EXCERPTED PASSAGE —
────────────────────

“Swift and decisive” new bail laws have passed NSW parliament in a “national first”’ move by the government to strengthen its already tough legislation, but the move has copped backlash from the legal profession.
Two amendments to the Bail Act 2013 were raised in both houses this week, blocking some accused criminals from getting bail pending their sentences and ensuring NSW laws remain amongst “the toughest in the country”.
The first is a new requirement for judges to refuse bail after a conviction or a guilty plea prior to sentencing, where the offender will be jailed, unless special or exceptional circumstances can be established.
It is usual practice for courts to remand in custody offenders likely to face a period of full-time incarceration at sentencing.
“Bail exists to keep victims and our community safe before and during a trial, and to protect every person’s right to the presumption of innocence and the general right to be at liberty until they can have their day in court and their matter determined,” NSW Attorney General Mark Speakman said.
“Getting our bail laws right is a delicate balancing exercise.”
However, President of the Law Society of NSW Joanne van der Plaat said insufficient time has been allowed for “thorough and considered” consultation of the amendments.
“Rushed reform can lead to flawed laws. The Law Society’s committees are made up of some of the most experienced practitioners in NSW and able to provide government with expert advice, particularly about unintended consequences,” van der Plaat said.
Further, van der Plaat said the Law Society is “very concerned” about the potential for this reform to significantly increase the remand population, affecting many offenders who may face jail but are not the serious offenders such reform intends to capture.
The ability to divert non-serious offenders into treatment or rehabilitation programs post-conviction could be severely affected. The LSNSW also said the impact the amendment may have on the imprisonment of Indigenous people, who are already over-represented in the justice system, hasn’t been carefully considered.
“We query the extent to which this reform is consistent with national reforms to Close the Gap,” van der Plaat said.

────────────────────

SOURCE MATERIAL —
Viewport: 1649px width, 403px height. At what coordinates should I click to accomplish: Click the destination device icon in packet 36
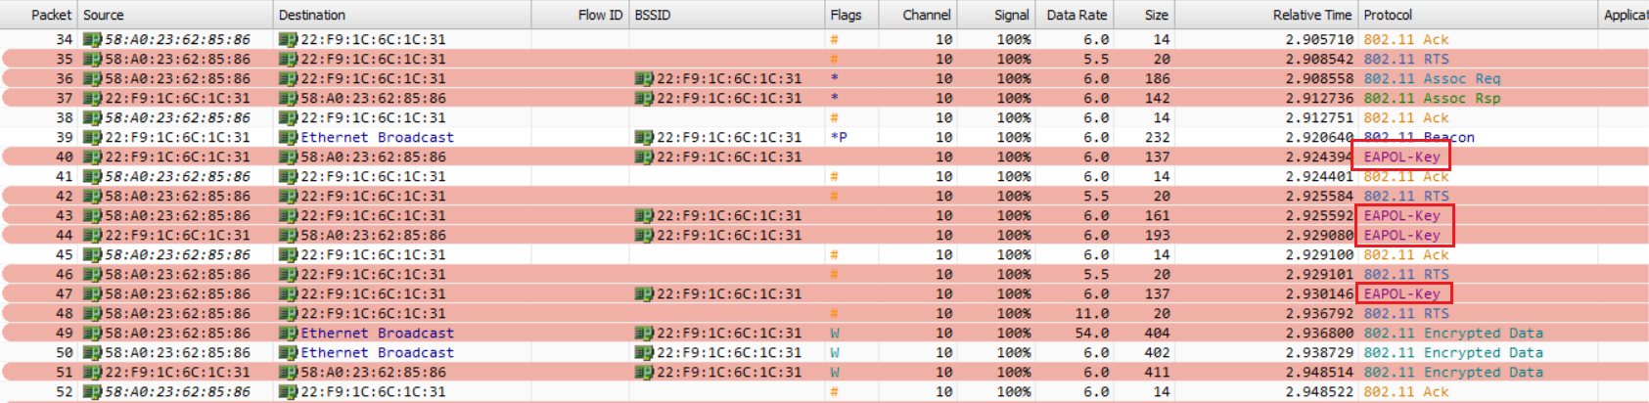288,78
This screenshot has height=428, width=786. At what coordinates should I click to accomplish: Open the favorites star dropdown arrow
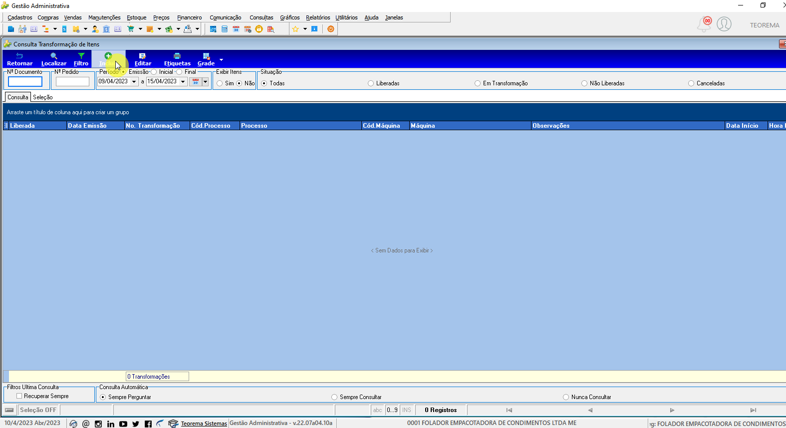click(x=305, y=29)
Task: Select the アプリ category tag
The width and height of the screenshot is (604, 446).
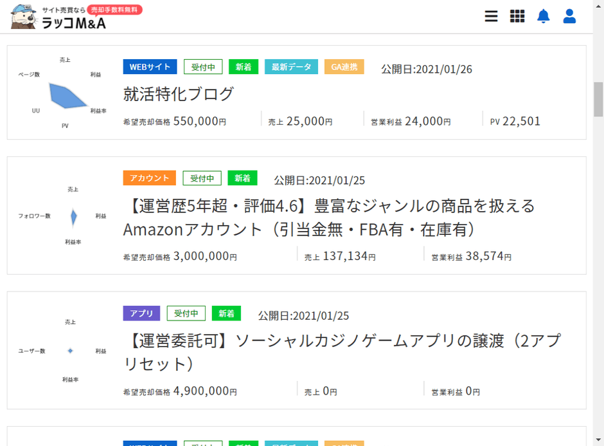Action: tap(141, 313)
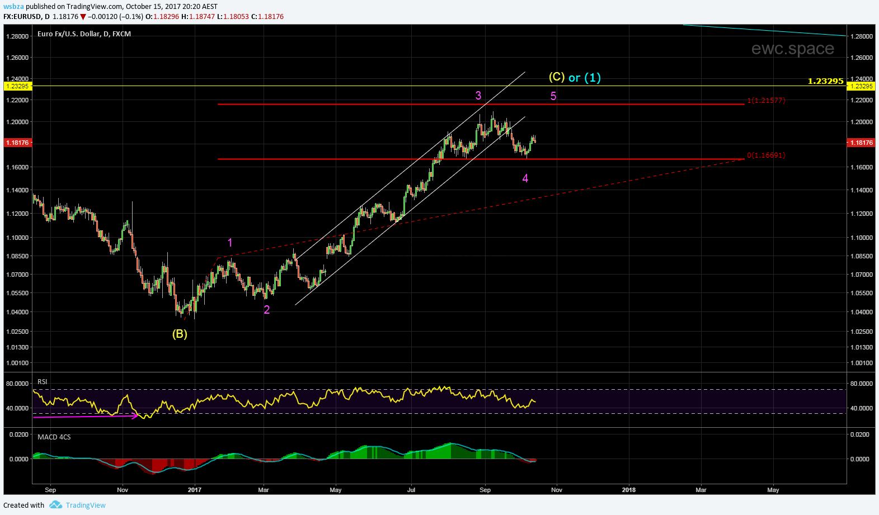The image size is (879, 515).
Task: Click the pink wave 3 label
Action: point(478,96)
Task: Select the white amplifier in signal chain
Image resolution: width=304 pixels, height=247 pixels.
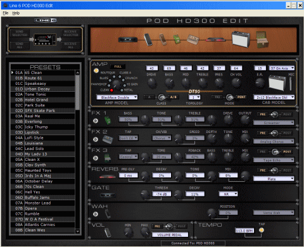Action: [241, 39]
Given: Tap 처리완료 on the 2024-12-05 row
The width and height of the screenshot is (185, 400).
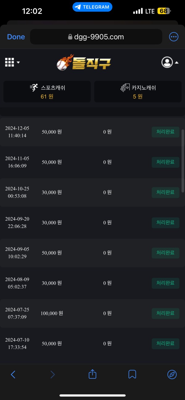Looking at the screenshot, I should point(165,132).
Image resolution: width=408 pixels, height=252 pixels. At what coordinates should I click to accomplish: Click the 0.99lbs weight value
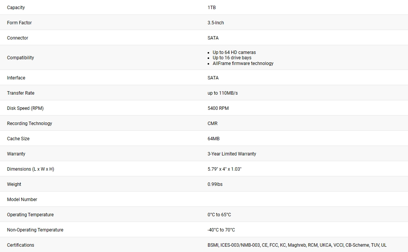pyautogui.click(x=215, y=184)
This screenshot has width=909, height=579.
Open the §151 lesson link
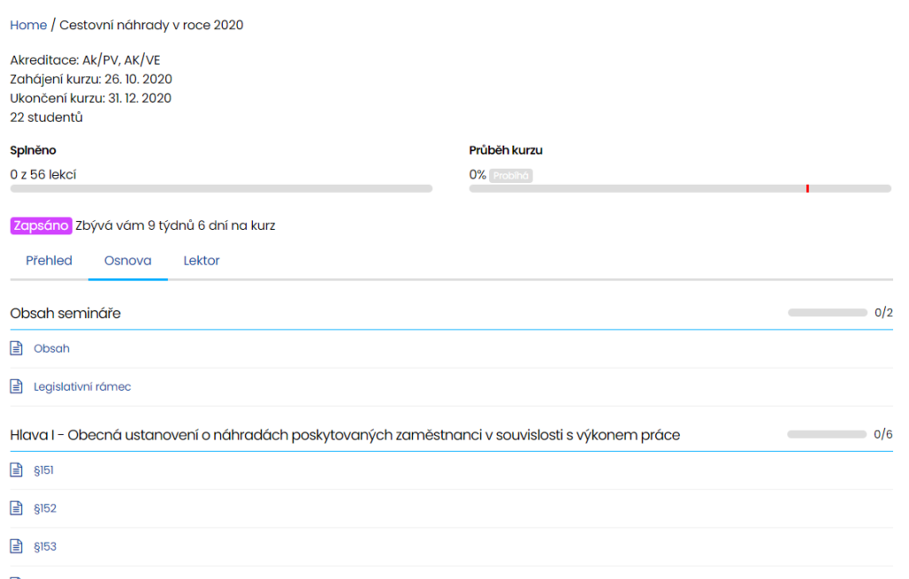click(43, 471)

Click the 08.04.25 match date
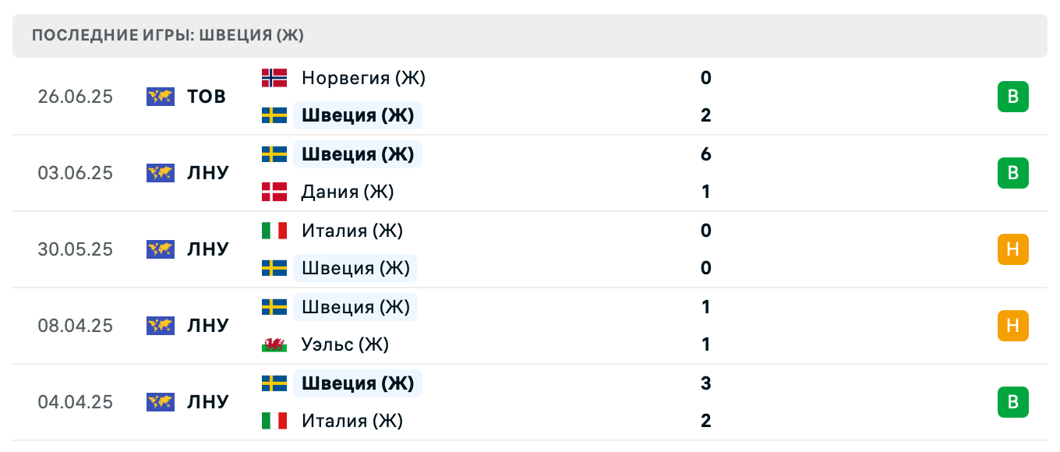tap(76, 326)
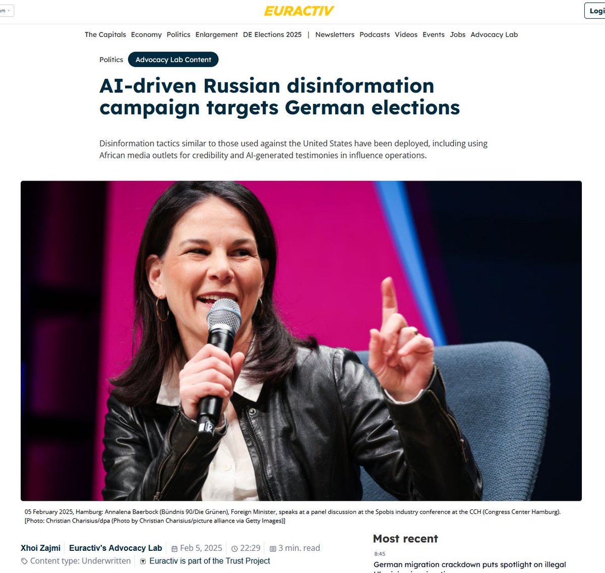Viewport: 605px width, 573px height.
Task: Open DE Elections 2025 section
Action: point(272,34)
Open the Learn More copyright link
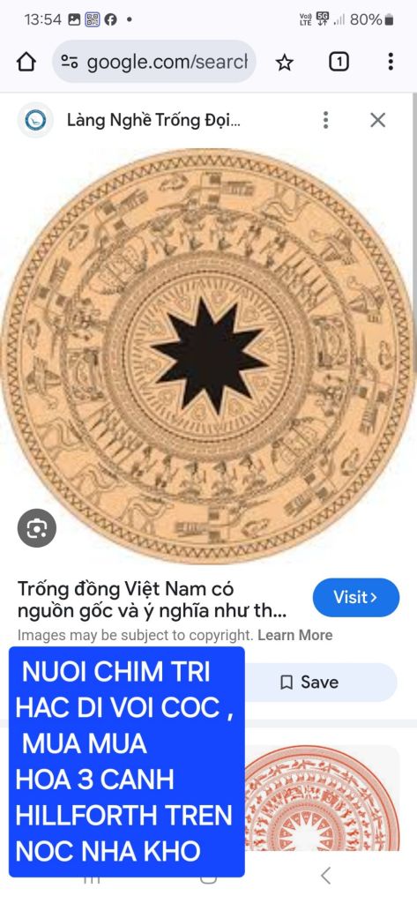The image size is (417, 903). click(x=294, y=635)
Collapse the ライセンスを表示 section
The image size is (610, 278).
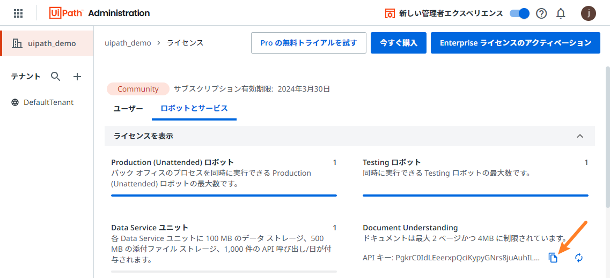(x=580, y=136)

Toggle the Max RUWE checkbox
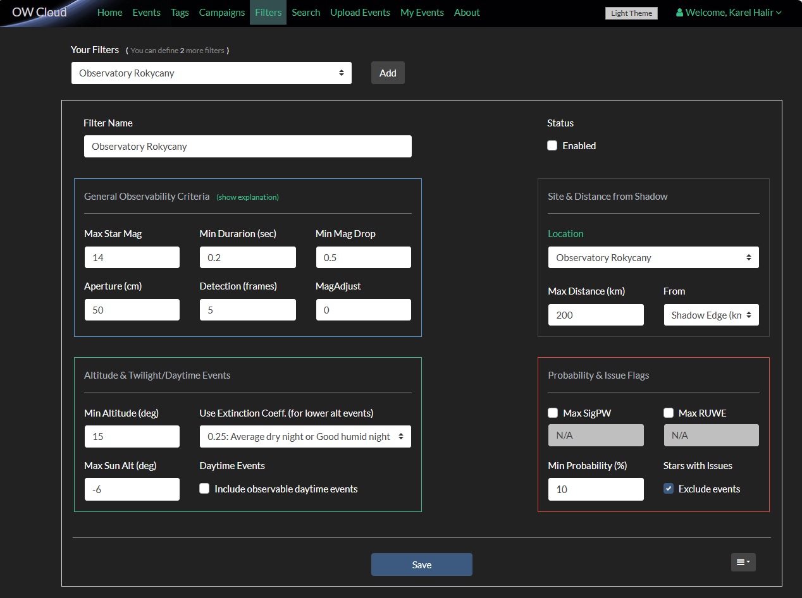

────────────────────

TASK ITEM A —
In the article on the NSW bail law amendments, why does van der Plaat object to how much time was allowed for consultation? Answer in one to three sentences.
TASK ITEM B —
Write a continuation of the article on the NSW bail law amendments, picking up right after its final sentence.
None of the material is needed here.

ANSWER SECTION A —
She says rushed reform can lead to flawed laws. The Law Society's committees include some of the most experienced practitioners in NSW and could give the government expert advice, particularly about unintended consequences.

ANSWER SECTION B —
“This proposed reform does not exclude children from its application, and may discourage early guilty pleas, given the length of time that it can take to prepare sentencing submissions and risk assessments. This would only add pressure to a criminal justice system still struggling with COVID-19 related backlogs.”
The Aboriginal Legal Service said it feels “blindsided” by the “rushed bail amendments” and will likely have a disproportionate impact on Aboriginal communities.
“Fairness is supposed to be a cornerstone of the legal system, but here we have the Government pushing through a knee-jerk one-size-fits-all approach that will result in the imprisonment of people the changes are not intended for,” CEO of the Aboriginal Legal Service Karly Warner said.
“It will result in the courts making decisions without the right information. And it will result in courts making decisions that impact disproportionately on Aboriginal men, women and children.
“We have ample evidence and research showing what will work to keep communities strong and safe. The Australian Law Reform Commission’s Pathways to Justice report was tabled in 2018 and contains bail recommendations. There is no excuse for rushing into ill-advised reforms without considering the evidence and pre-existing recommendations.”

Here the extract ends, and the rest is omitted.